Has anyone had any experience with aerosolized lasix for pulm edema ?
one NICU nurse brought the issue up for a vented neonate pte, but the peadiatrician balked: no studies i agreed.
turn up the peep
Why would aerosolizing lasix have any more effect on fluid than IV? Lasix Blocks chloride transport in the ascending limb and inhibits tubular sodium transport, causing a major loss of Na and Cl. Increases urinary losses of K and Ca and increases urine pH.
It does not act on the pulmonary system directly, only on the kidneys which in turn affects pulmonary system, so why aerosolize it?
It could be that using aerosolized lasix may be attempted because the lungs are viewed as a pharmaceutical delivery system superior to any of the traditional routes of administration such as IV, IM etc. The lungs have better absorption, more even absorption, and faster onset of action than IV, IM etc.
Here are some articles that support and don't support the use of inhaled Lasix. None of them, nor any that I could find support the use of inhaled Lasix for Pulmonary Edema. One even mentions that the neonatal patient had no effect on urinary output with inhaled lasix, so I do not see how that is going to help a pulmonary edema patient that need to get rid of fluid. I like almost everyone on this list remember from school that nebulization is a form of drug administration but as far as its effect on getting to the kidneys and effecting urinary outout the evidence that I have does not support it.
Am. J. Respir. Crit. Care Med., Volume 161, Number 6, June 2000, 1963-1967
Inhaled Furosemide Greatly Alleviates the Sensation of Experimentally Induced Dyspnea
TAKASHI NISHINO, TOHRU IDE, TOMOKO SUDO, and JIRO SATO
Furosemide is known to influence the activity of vagally mediated mechanoreceptors in the airways. Because vagal afferent fibers may play an important role in modulation of the sensation of dyspnea, it is possible that inhaled furosemide may modify the sensation of dyspnea.

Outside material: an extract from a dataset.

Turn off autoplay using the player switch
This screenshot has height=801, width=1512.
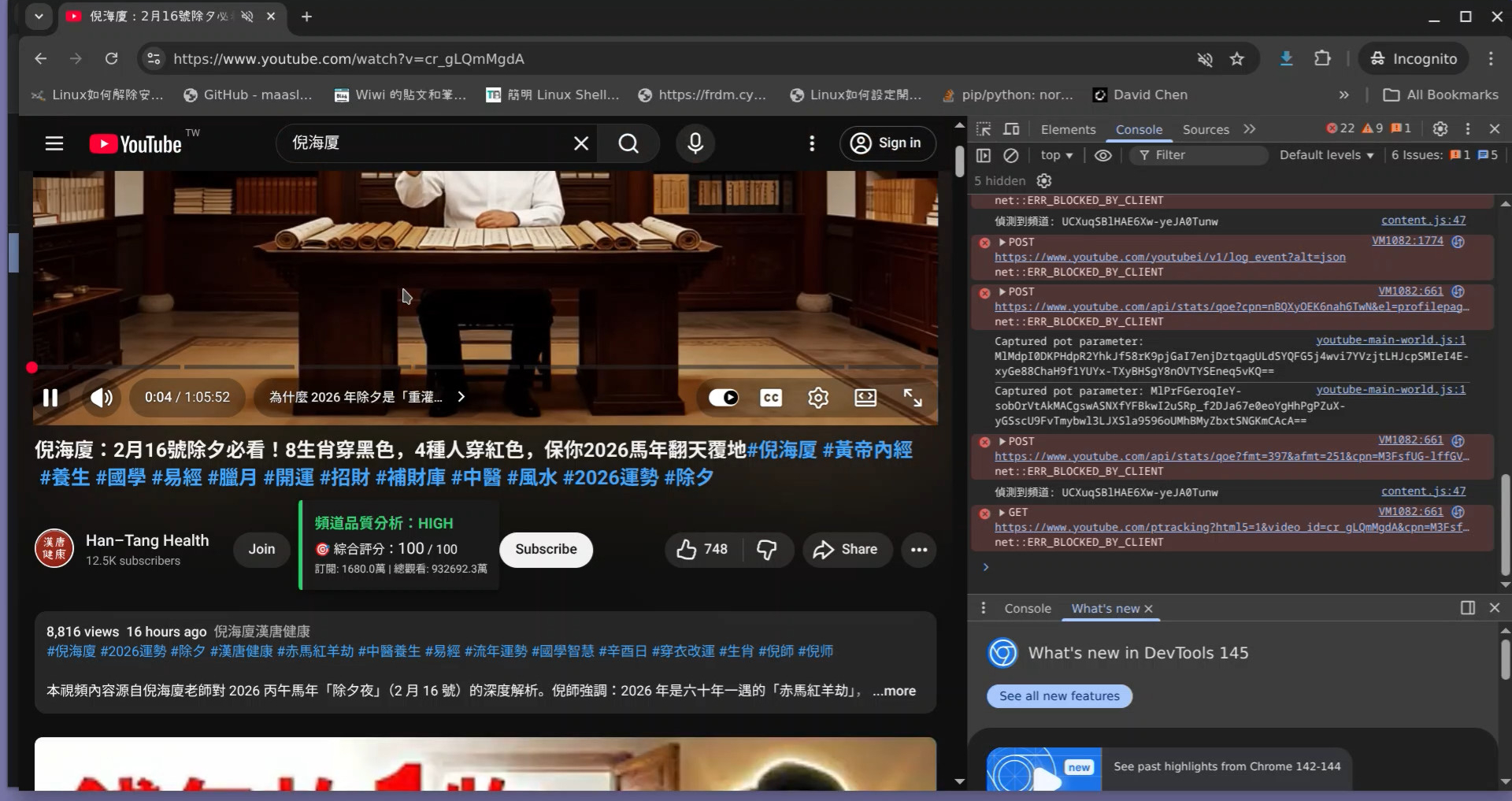[724, 398]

2)© American Academy of Pediatrics, 1997. Volume 99(1), January
Pulmonary Effect of Inhaled Furosemide in Ventilated Infants With Severe Bronchopulmonary Dysplasia
Conclusion: We conclude that, under the conditions of our study, a single dose of 1 mg/kg inhaled furosemide does not improve the pulmonary mechanics in ventilator-dependent infants with severe BPD. Pediatrics 1997;99:71-75; bronchopulmonary dysplasia, pulmonary mechanics, loop diuretics, inhaled furosemide.

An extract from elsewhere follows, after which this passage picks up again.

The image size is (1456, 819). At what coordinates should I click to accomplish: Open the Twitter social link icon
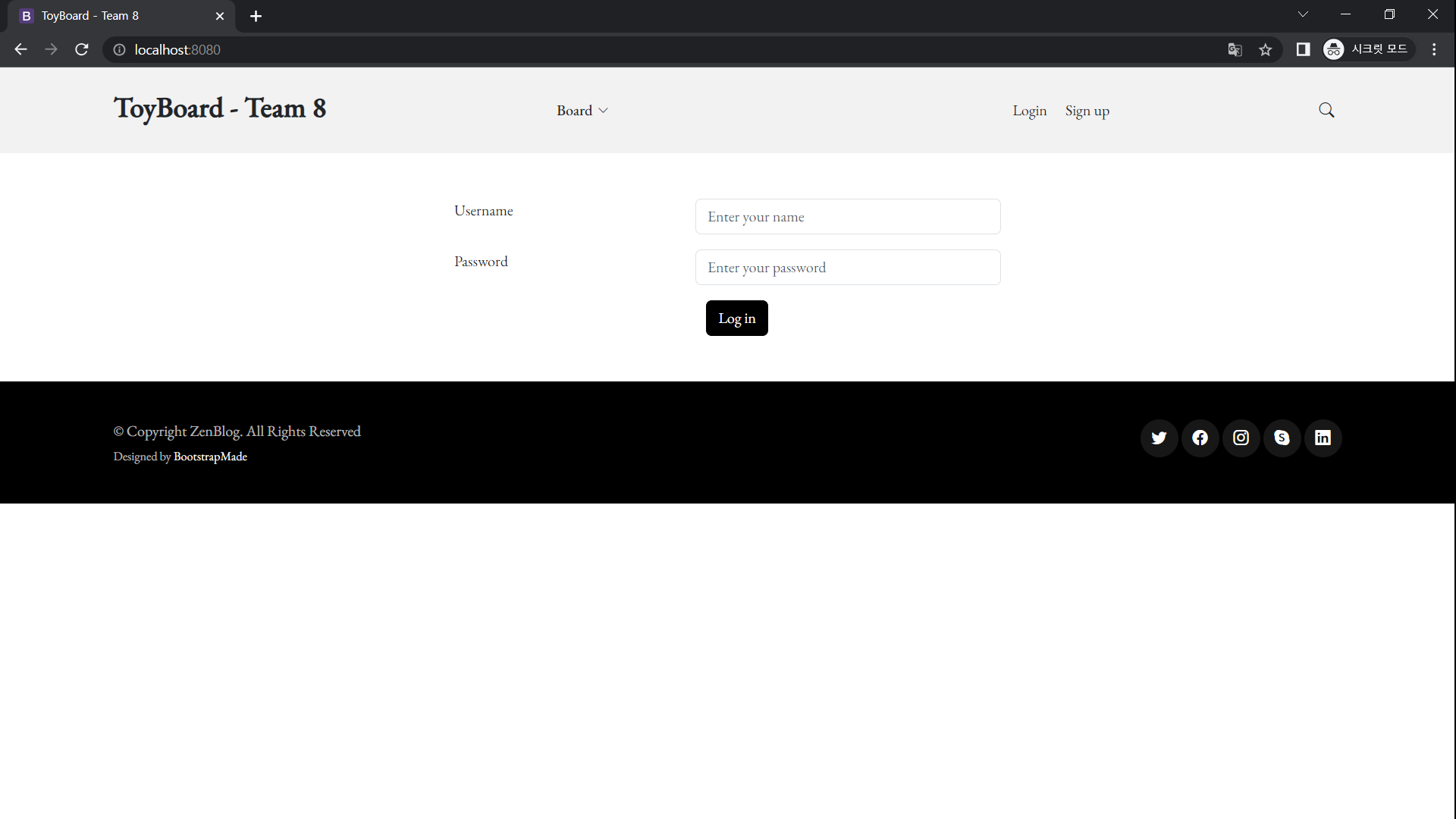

3)Archives of Disease in Childhood Fetal & Neonatal Edition
Archives of Disease in Childhood. Volume 77(1), July 1997, pp 32F-35F
Pulmonary function changes after nebulised and intravenous frusemide in ventilated premature infants
Results: Nebulised frusemide increased the tidal volume 31 (SE 11.5)% and compliance 34 (SE 12)% after two hours, whereas no change in either was noted for up to two hours after intravenous frusemide administration. Neither intravenous nor nebulised frusemide had any effect on airway resistance. Six hour urine output increased from a mean (SE) of 3.3 (0.4) ml/kg/hour to 5.9 (0.8) ml/kg/hour following intravenous frusemide administration while nebulised frusemide had no effect on urine output. Urinary sodium, potassium, and chloride losses were also significantly higher after intravenous frusemide, whereas nebulised frusemide did not increase urinary electrolyte losses.
4)Furosemide protective effect against airway obstruction. Source Current Drug Targets. 3(3):197-201, 2002 Jun.

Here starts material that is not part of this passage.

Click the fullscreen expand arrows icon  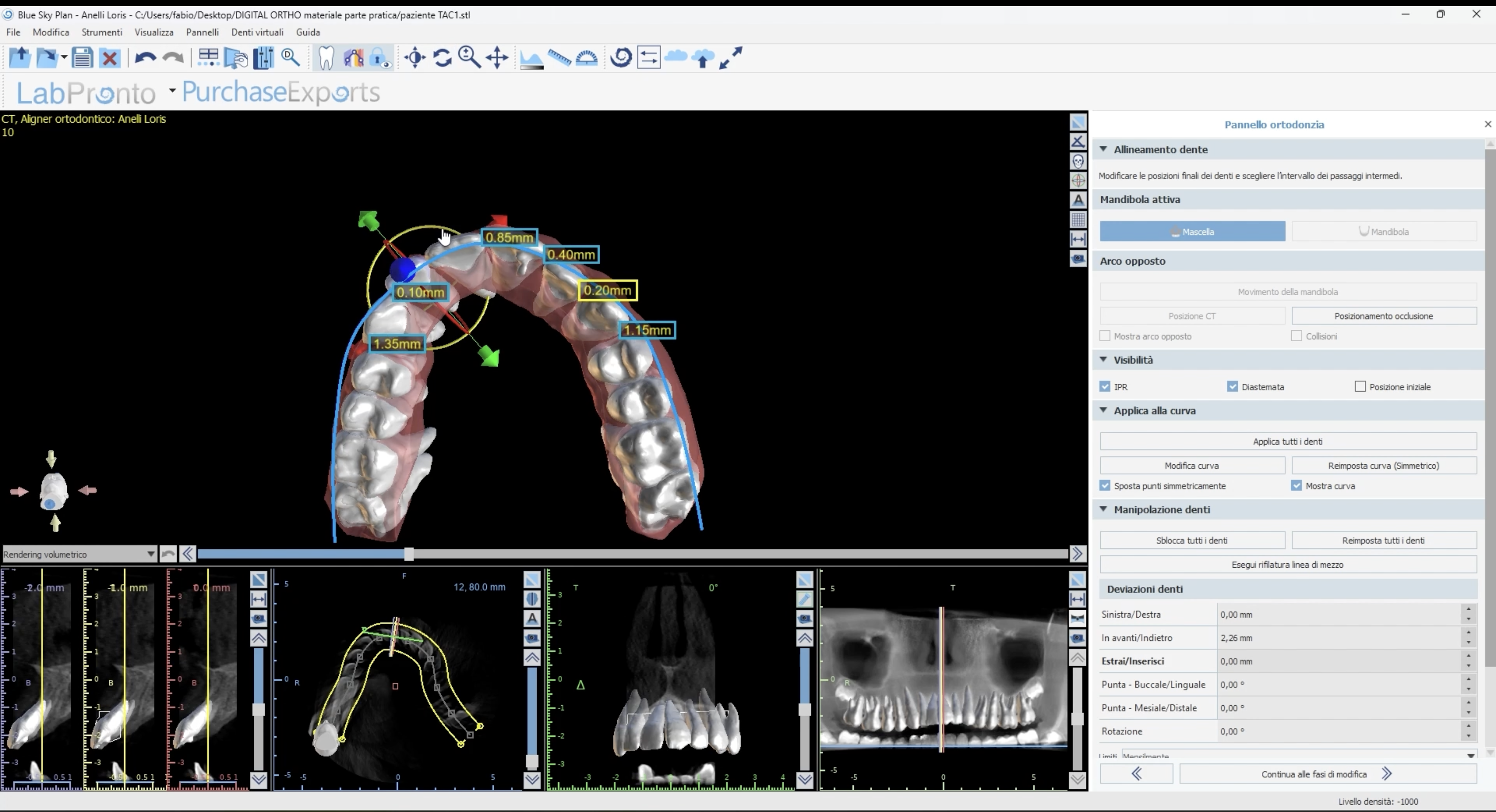point(731,58)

Furosemide (frusemide) is mainly employed as a powerful diuretic that inhibits Na and K reabsorption in renal tubules. However other valuable pharmacological effects have been discovered that include a protective action from bronchospasm. The effects of furosemide on airways have been recognized to be more and more complex as far as an increasing amount of studies have been produced on this subject. The drug shows no acute bronchodilator effect, but prevents or attenuates bronchospasm caused by many factors, such as hyperpnea, drugs (metabisulphite, bradykinin, AMP), physical agents (hypo- and hypertonic aerosols), and allergen challenge in asthmatic patients.
There are many other articles that go along with the 4 that I have listed I just do not want to list them all. The all talk about the effects on smooth muscle and decreases in Dyspnea, none of them however mention fluid removal as a effect of nebulized Lasix.
AERSOLIZED LASIX CAUSES INCREASE PERMEABILITY OF THE PULMONARY VASCULATURE. IF ANYONE KNOWS ANYTHING ABOUT HOW IT DOES THAT PLEASE LET ME KNOW.
Of the many studies that I have read, they all say that aerosolized lasix is only effective at providing some relief in dyspnea, primarily in the cancer patient. Most studies admit that first, they do not fully understand why and second, that aerosolized lasix for use in the reduction of pulmonary edema shows no improvement over the parenteral route, however I am sure that we will run into more and more physicians that read a partial article and start to prescribe aerosolized lasix for everyone and then swear by it.